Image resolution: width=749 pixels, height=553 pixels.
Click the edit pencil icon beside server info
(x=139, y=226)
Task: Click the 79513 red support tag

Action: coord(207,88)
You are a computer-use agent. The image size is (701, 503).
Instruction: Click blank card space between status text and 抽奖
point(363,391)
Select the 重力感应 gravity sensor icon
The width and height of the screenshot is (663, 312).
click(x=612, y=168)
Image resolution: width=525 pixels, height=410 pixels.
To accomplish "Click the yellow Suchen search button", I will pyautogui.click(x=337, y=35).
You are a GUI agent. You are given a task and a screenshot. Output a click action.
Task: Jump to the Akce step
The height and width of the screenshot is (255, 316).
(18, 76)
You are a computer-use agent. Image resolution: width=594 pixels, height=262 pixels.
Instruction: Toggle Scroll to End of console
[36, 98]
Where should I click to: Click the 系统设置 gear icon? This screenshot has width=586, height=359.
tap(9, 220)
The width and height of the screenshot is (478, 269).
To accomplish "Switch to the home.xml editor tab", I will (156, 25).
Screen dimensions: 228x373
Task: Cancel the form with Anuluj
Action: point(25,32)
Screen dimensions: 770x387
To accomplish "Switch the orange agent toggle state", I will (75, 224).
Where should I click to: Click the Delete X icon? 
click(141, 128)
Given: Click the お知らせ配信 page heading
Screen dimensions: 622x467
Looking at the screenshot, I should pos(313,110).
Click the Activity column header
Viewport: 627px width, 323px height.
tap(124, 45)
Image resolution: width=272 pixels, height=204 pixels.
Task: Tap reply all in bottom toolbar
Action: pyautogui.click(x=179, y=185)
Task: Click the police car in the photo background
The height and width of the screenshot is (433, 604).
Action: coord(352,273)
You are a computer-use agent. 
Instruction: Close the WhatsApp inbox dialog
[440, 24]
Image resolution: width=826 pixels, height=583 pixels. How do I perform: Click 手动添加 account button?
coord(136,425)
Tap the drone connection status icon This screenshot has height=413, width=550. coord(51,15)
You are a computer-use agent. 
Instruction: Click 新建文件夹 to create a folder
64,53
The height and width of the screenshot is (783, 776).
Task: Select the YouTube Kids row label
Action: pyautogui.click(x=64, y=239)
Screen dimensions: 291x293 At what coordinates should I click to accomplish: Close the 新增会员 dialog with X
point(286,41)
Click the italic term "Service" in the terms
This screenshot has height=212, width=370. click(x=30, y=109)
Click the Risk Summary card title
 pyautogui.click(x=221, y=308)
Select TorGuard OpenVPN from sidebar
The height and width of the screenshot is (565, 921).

::::

Every line above is to be transcribed exactly.

Image resolution: width=749 pixels, height=553 pixels.
Click the edit pencil icon beside server info
(x=139, y=226)
Task: Click the 79513 red support tag

Action: coord(207,88)
You are a computer-use agent. The image size is (701, 503).
Instruction: Click blank card space between status text and 抽奖
point(363,391)
Select the 重力感应 gravity sensor icon
The width and height of the screenshot is (663, 312).
click(x=612, y=168)
Image resolution: width=525 pixels, height=410 pixels.
To accomplish "Click the yellow Suchen search button", I will pyautogui.click(x=337, y=35).
You are a GUI agent. You are given a task and a screenshot. Output a click action.
Task: Jump to the Akce step
The height and width of the screenshot is (255, 316).
(18, 76)
You are a computer-use agent. Image resolution: width=594 pixels, height=262 pixels.
Instruction: Toggle Scroll to End of console
[36, 98]
Where should I click to: Click the 系统设置 gear icon? This screenshot has width=586, height=359.
tap(9, 220)
The width and height of the screenshot is (478, 269).
To accomplish "Switch to the home.xml editor tab", I will (156, 25).
Screen dimensions: 228x373
Task: Cancel the form with Anuluj
Action: point(25,32)
Screen dimensions: 770x387
To accomplish "Switch the orange agent toggle state", I will (75, 224).
Where should I click to: Click the Delete X icon? 
click(141, 128)
Given: Click the お知らせ配信 page heading
Screen dimensions: 622x467
Looking at the screenshot, I should pos(313,110).
Click the Activity column header
Viewport: 627px width, 323px height.
tap(124, 45)
Image resolution: width=272 pixels, height=204 pixels.
Task: Tap reply all in bottom toolbar
Action: pyautogui.click(x=179, y=185)
Task: Click the police car in the photo background
The height and width of the screenshot is (433, 604).
Action: coord(352,273)
You are a computer-use agent. 
Instruction: Close the WhatsApp inbox dialog
[440, 24]
Image resolution: width=826 pixels, height=583 pixels. How do I perform: Click 手动添加 account button?
coord(136,425)
Tap the drone connection status icon This screenshot has height=413, width=550. coord(51,15)
You are a computer-use agent. 
Instruction: Click 新建文件夹 to create a folder
64,53
The height and width of the screenshot is (783, 776).
Task: Select the YouTube Kids row label
Action: pyautogui.click(x=64, y=239)
Screen dimensions: 291x293 At what coordinates should I click to accomplish: Close the 新增会员 dialog with X
point(286,41)
Click the italic term "Service" in the terms
This screenshot has height=212, width=370. click(x=30, y=109)
Click the Risk Summary card title
 pyautogui.click(x=221, y=308)
Select TorGuard OpenVPN from sidebar
The height and width of the screenshot is (565, 921).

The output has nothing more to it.